EXERCISE DIRECTIONS =
Name every topology for connecting temperature sensors that the cold chain passage mentions.

PROVIDED PASSAGE =

Typical Grocery Store Aisle
Cold chain management will ensure that appropriate conditions are met at every stage of the life cycle of packaging and perishable goods. Cold chain management also ensures that operators can take appropriate measures if they discover a possible deviation from the storage temperature range during transportation or storage.
Cold chain topology
Temperature sensors with measuring instruments have long been popular. However, with advances in semiconductor technology and the fact that most cold chain management occurs in the temperature range of -40°C to +10°C, integrated temperature sensors are the best choice for cold chain management.
Depending on the application, there may be different topologies. As shown in the figure below, in a point-to-point topology, a single microcontroller (MCU) is connected to a temperature sensor, which can be an analog or digital output sensor. Point-to-point topology is useful when managing pallets of goods during transportation.
Point-to-point topology
When sensing a group of refrigerated containers, such as a refrigerator, a single MCU is too expensive to implement multiple times throughout the system. In such cases, the most common topologies are star, shared bus, or daisy chain topologies:
Temperature Sensor Daisy Chain
Star topology allows for easy fault isolation when a fault occurs in one branch. Star topology can use both analog and digital output temperature sensors, but the implementation cost is high due to the high number of controller peripherals and the system cannot be fully expanded.
In a shared bus topology, one MCU acts as the master controller for multiple sensors. This is easily scalable with digital temperature sensors. A shared bus topology shares the wires, but can still be individually addressed using either in-band addressing (like the I2C bus) or out-of-band signaling based on chip selects (as is the case with the Serial Peripheral Interface). However, issues with I2C can be reliable power delivery and signal integrity over long chains.

RAW DATA =
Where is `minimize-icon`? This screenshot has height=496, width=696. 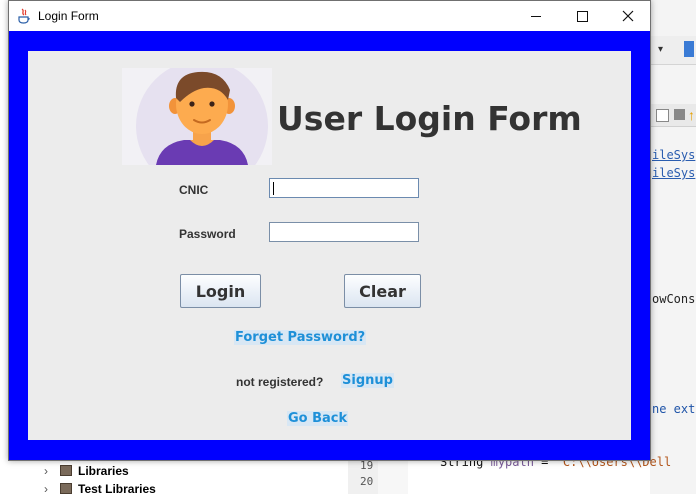 minimize-icon is located at coordinates (536, 16).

RESULT OF THE EXERCISE =
Point-to-point, star, shared bus, and daisy chain.